##### Source text #####

Brian McKee wrote:
On Fri, Feb 19, 2010 at 10:49 PM, Bob Long <b...@oblong.com.au> wrote:
Brian McKee wrote:
In (cough) other spreadsheet software I'm used to starting find and
replace, hitting the 'entire cell' check box and leaving the find box
blank, thus I can find (and fill) all the empty cells quickly and
easily in a range.
It's not as pretty as being able to do a find and replace, but this is a
workaround. Suppose your data is in A1:A10. Select that. Select B1 (or
somewhere else unused) and enter:
=IF(A1:A10="";"-";A1:A10)
and confirm with CTRL-SHIFT-ENTER, rather than just with ENTER, to make it
an array calculation.

Thanks for the suggestion Bob
I can see where that would work, but it sounds kinda clumsy.
A bit hard to explain the complete work flow, but currently I'm
massaging the data with Vim after I export to csv,  because that other
spreadsheet mangles a few things Open Office handles correctly. But if
I can't dash fill with OO without doubling all the columns and pasting
them back over themselves, I'm back to hand massaging in Vim.  Sure
would be nice not to have to double edit it, or jump extra hoops like
this.

Yes, I agree it's clumsy!

Is the CSV exported from OOo, or imported into OOo?

Anyway, if you already have the file as CSV, can you not then fairly easily find/replace while in Vim? I don't use Vim, but I imagine you can do things like changing null fields (,"", or ,, or similar, depending on how the CSV is output) into ,"-", for example.

#####

● **About this exercise**:
Rewrite the email thread from "Thanks for the" to "agree it's clumsy!", replacing "Vim" with "Emacs". The listing has no connection to the email thread.

##### Study material #####

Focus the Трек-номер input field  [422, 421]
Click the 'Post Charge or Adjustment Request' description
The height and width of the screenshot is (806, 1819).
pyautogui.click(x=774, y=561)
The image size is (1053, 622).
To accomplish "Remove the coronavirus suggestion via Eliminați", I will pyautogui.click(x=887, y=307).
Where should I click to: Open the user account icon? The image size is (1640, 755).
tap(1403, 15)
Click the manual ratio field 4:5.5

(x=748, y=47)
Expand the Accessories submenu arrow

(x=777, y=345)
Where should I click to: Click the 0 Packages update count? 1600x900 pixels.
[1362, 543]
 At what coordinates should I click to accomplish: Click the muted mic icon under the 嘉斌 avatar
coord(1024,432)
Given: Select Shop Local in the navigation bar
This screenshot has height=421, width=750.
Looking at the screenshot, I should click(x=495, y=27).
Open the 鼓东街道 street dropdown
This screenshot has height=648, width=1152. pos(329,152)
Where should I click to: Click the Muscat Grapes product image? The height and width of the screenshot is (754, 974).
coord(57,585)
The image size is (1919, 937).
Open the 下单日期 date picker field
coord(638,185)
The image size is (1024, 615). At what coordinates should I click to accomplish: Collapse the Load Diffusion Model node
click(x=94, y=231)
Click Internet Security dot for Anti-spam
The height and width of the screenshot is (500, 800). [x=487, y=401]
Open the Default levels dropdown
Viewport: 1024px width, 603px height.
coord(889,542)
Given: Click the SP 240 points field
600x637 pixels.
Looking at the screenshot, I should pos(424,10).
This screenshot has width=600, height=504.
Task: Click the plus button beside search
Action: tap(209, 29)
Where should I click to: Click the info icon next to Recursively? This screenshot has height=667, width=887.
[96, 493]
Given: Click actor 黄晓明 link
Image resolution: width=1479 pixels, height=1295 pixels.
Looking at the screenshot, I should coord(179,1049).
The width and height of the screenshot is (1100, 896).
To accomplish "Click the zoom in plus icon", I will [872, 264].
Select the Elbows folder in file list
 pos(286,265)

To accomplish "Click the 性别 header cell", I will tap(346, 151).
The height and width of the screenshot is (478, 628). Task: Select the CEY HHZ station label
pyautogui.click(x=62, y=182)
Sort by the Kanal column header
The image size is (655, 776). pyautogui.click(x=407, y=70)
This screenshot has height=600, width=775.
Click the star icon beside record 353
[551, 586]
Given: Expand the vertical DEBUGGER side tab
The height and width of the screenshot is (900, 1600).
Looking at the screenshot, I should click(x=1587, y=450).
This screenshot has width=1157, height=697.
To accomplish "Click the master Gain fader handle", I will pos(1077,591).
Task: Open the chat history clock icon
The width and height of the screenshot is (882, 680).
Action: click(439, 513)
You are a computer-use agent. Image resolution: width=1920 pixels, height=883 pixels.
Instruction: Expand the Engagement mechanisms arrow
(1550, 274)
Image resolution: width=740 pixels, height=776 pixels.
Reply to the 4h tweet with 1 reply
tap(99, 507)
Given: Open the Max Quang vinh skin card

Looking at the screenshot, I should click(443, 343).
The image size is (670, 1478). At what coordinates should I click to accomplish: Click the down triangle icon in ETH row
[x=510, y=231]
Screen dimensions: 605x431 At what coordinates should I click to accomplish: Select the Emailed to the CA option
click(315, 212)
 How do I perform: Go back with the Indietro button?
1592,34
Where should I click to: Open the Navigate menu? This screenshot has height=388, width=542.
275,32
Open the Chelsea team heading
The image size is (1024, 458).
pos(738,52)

#####

● **Result below**:
Thanks for the suggestion Bob
I can see where that would work, but it sounds kinda clumsy.
A bit hard to explain the complete work flow, but currently I'm
massaging the data with Emacs after I export to csv,  because that other
spreadsheet mangles a few things Open Office handles correctly. But if
I can't dash fill with OO without doubling all the columns and pasting
them back over themselves, I'm back to hand massaging in Emacs.  Sure
would be nice not to have to double edit it, or jump extra hoops like
this.

Yes, I agree it's clumsy!